Nov. 21, 2022 Update – Still Concerned RE: Legislation

The BLMTB Board of Directors is still concerned about removing the statute that designates massage therapy as health care. And our outside experts agree.

What follows is a recap  of the situation and next steps we’re asking you to take, along with talking points to discuss with legislators.


The Governor has initiated the Red Tape Initiative, which is supposed to make it easier to do business in Montana. The Department of Labor & Industry (DLI) is remaking the licensing codes by slashing and reorganizing the statutes. One bill, Title-37 Reform, eliminates the purpose statement from professions that have one (like massage therapy) and creates one general purpose statement applicable to all professions.

The problem is, massage therapy’s purpose statement also designates us as health care. The remainder of our statutes do not. So instead of making it easier to do business, this particular change will make it harder to do business. Insurance reimbursement, workplace settings, and more may be affected by the change.

DLI held a zoom meeting on November 17 to discuss how all of the statutory changes impact professions. During the question and answer period, the moderator, Dave Cook from DLI, said that massage therapy is health care and will remain health care despite the change. Again, our outside experts disagree, so it still remains an issue.

The BLMTB Board has decided that this issue is so important that we are foregoing action on our other issues with the statutory reorganization: Continuing education requirements and who can be on the board. These are also important issues, but the health care designation is absolutely vital to our profession.

We believe that we have come up with a solution that makes all of us happy: Retitle the purpose statement and strike everything from it except for the language on health care. That solution is in our talking points below (see #6).

Next Steps

  1. The DLI is not listening, so it is time to approach legislators.
    • If you know a legislator personally, talk to them.
    • Once committee assignments are released we’ll ask you to target those members
    • Find your legislator.
  2. It’s important to use the talking points below, because the DLI’s Mr. Cook implies that we don’t know what we’re talking about. We need to counteract that issue.
    Feel free to show this email to legislators, but FIRST, talk to them and ask them if they want to see it.
  3. More steps will be coming soon, once legislative committee assignments are made.

Talking Points

The following statements attributed to individuals are characterizations of what was said, unless they are surrounded by quotes.

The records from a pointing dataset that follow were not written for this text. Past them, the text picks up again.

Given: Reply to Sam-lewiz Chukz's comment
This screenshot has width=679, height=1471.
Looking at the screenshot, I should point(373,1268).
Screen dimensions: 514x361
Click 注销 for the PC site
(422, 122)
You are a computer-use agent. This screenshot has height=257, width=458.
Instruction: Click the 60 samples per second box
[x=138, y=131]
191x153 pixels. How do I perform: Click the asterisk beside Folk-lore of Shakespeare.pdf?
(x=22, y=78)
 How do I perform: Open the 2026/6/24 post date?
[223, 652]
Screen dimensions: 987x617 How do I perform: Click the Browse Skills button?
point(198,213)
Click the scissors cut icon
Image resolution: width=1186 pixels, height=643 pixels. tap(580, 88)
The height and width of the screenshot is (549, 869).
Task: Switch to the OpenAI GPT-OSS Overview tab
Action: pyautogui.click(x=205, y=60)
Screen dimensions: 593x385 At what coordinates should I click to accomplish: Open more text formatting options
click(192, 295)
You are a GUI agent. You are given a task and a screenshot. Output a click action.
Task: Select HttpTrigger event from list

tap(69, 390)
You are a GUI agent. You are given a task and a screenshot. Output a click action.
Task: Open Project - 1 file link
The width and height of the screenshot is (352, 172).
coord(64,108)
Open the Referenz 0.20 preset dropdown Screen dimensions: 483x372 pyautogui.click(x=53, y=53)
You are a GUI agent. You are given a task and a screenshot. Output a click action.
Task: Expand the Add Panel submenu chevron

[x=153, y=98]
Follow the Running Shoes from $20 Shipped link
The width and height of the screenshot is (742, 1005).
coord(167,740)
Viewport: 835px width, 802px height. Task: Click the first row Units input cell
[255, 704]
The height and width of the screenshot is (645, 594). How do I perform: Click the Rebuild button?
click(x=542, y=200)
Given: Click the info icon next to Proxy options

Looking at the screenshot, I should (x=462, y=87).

  1. Mr. Cook (DLI representative) at the Nov. 17 meeting, suggested that massage therapists don’t have the experience or expertise to understand the changes to statute. Loosely translated as: I’m the expert and you’re not.
    We disagree with this characterization about massage therapists, but we also consulted with our own legislative experts:
    • Laura Embleton, Director of Government Relations for Associated Massage & Bodywork Professionals (ABMP). She is an expert on massage therapy occupational licensing.
    • Staff from the Federation of State Massage Therapy Boards (FSMTB). The FSMTB membership consists of members from each state massage therapy board. As an organization providing services to regulatory boards, they are also experts in occupational licensing.

Both agree that eliminating language designating massage therapy as health care is problematic and that the scope (definition) of massage therapy does not adequately address the issue.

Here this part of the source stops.